Flaky single_node_enterprise test
Green-Chan opened this issue · 2 comments
I have Ubuntu 24.04, 13.2.0, PostgreSQL REL_16_3 configured with options CFLAGS=" -Og" --enable-tap-tests --enable-debug --with-openssl --with-libxml --enable-cassert --with-icu --with-lz4
, Citus main (9e1852e).
First of all, when running make check-enterprise
, I get an assertion failure (see #7591). So I comment that assertion:
--- a/src/backend/distributed/deparser/ruleutils_16.c
+++ b/src/backend/distributed/deparser/ruleutils_16.c
@@ -1589,7 +1589,7 @@ set_join_column_names(deparse_namespace *dpns, RangeTblEntry *rte,
if (colinfo->is_new_col[col_index])
i++;
}
- Assert(i == colinfo->num_cols);
+ //Assert(i == colinfo->num_cols);
Assert(j == nnewcolumns);
#endif
Then I change enterprise_schedule
so it runs lots of single_node_enterprise tests:
test: single_node_enterprise
test: single_node_enterprise
test: single_node_enterprise
test: single_node_enterprise
test: single_node_enterprise
test: single_node_enterprise
test: single_node_enterprise
test: single_node_enterprise
test: single_node_enterprise
test: single_node_enterprise
Then I run make check-enterprise
and some of these tests fail with diff
--- /home/test/citus/src/test/regress/expected/single_node_enterprise.out.modified 2024-08-15 07:12:28.263667388 +0000
+++ /home/test/citus/src/test/regress/results/single_node_enterprise.out.modified 2024-08-15 07:12:28.275667634 +0000
@@ -465,28 +465,30 @@
NOTICE: issuing /*{"cId":10,"tId":"101"}*/INSERT INTO single_node_ent.test_90730501 (x, y) VALUES (101, 100)

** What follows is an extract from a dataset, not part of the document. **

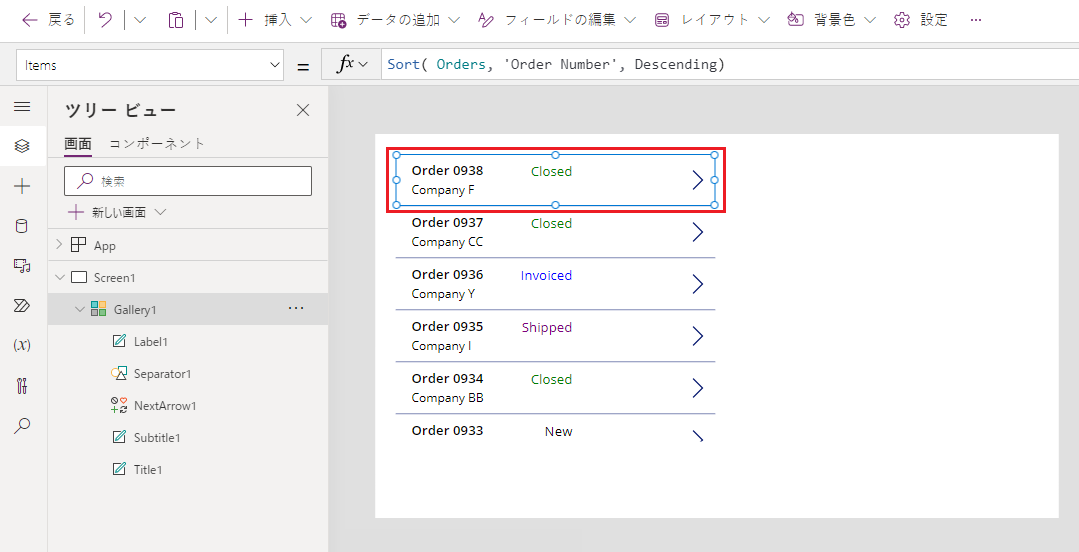The image size is (1079, 552).
Task: Select Subtitle1 in the tree view
Action: click(x=157, y=437)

INSERT INTO test(x,y) VALUES (102,100);
NOTICE: issuing /*{"cId":10,"tId":"102"}*/INSERT INTO single_node_ent.test_90730502 (x, y) VALUES (102, 100)
-- followed by a multi-shard command
SELECT count(*) FROM test;
NOTICE: issuing SELECT count(*) AS count FROM single_node_ent.test_90730501 test WHERE true
NOTICE: issuing SELECT count(*) AS count FROM single_node_ent.test_90730502 test WHERE true
NOTICE: issuing SELECT count(*) AS count FROM single_node_ent.test_90730503 test WHERE true
NOTICE: issuing SELECT count(*) AS count FROM single_node_ent.test_90731504 test WHERE true
NOTICE: issuing SELECT count(*) AS count FROM single_node_ent.test_90731505 test WHERE true
+NOTICE: issuing BEGIN TRANSACTION ISOLATION LEVEL READ COMMITTED;SELECT assign_distributed_transaction_id(0, 251, '2024-08-15 00:12:28.099834-07');
NOTICE: issuing SELECT count(*) AS count FROM single_node_ent.test_90731506 test WHERE true
count
-------
53
(1 row)
ROLLBACK;
NOTICE: issuing ROLLBACK
+NOTICE: issuing ROLLBACK
-- should fail as only read access is allowed
SET ROLE read_access_single_node;
INSERT INTO test VALUES (1, 1, (95, 'citus9.5')::new_type);
ERROR: permission denied for table test
SET ROLE postgres;
\c
SET search_path TO single_node_ent;
-- Cleanup
RESET citus.log_remote_commands;
SET client_min_messages TO WARNING;
I was able to reproduce the issue in the devcontainer environment.
When querying a view that was created before altering the schema of the underlying tables (specifically, after adding a new column), the server crashes with an assertion failure in the set_join_column_names
function in ruleutils_16.c
.
Here’s a link to the relevant test case:
These are the columns related to the view:
SELECT * FROM (test JOIN colocated_table USING (x)) foo(x, y, z)
LEFT JOIN ref ON foo.x = ref.a;
x | y | z | y | z | a | b
---------------------------------------------------------------------
Here’s the relevant part of the server log:
LOG: colinfo->num_cols: 6, i: 7, j: 7, nnewcolumns: 7
TRAP: failed Assert("i == colinfo->num_cols"), File: "deparser/ruleutils_16.c", Line: 1614
colinfo->num_cols
represents the number of columns in the join at the time the view was created (which is 6).- After adding a new column
z
tocolocated_table
, the actual number of columns becomes 7. - When the deparser tries to reconstruct the view, it expects
i
(the index of processed columns) to matchcolinfo->num_cols
. - Since
i
increments to 7 due to the new column, butcolinfo->num_cols
remains at 6, the assertionAssert(i == colinfo->num_cols)
fails, causing the crash.
The deparser doesn't seem to handle schema changes in underlying tables that affect views.
After recreating the view, the assertion no longer fails.
CREATE OR REPLACE VIEW view_created_before_shard_moves AS
SELECT count(*) AS count
FROM (test JOIN colocated_table USING (x)) AS foo
LEFT JOIN ref ON (foo.x = ref.a);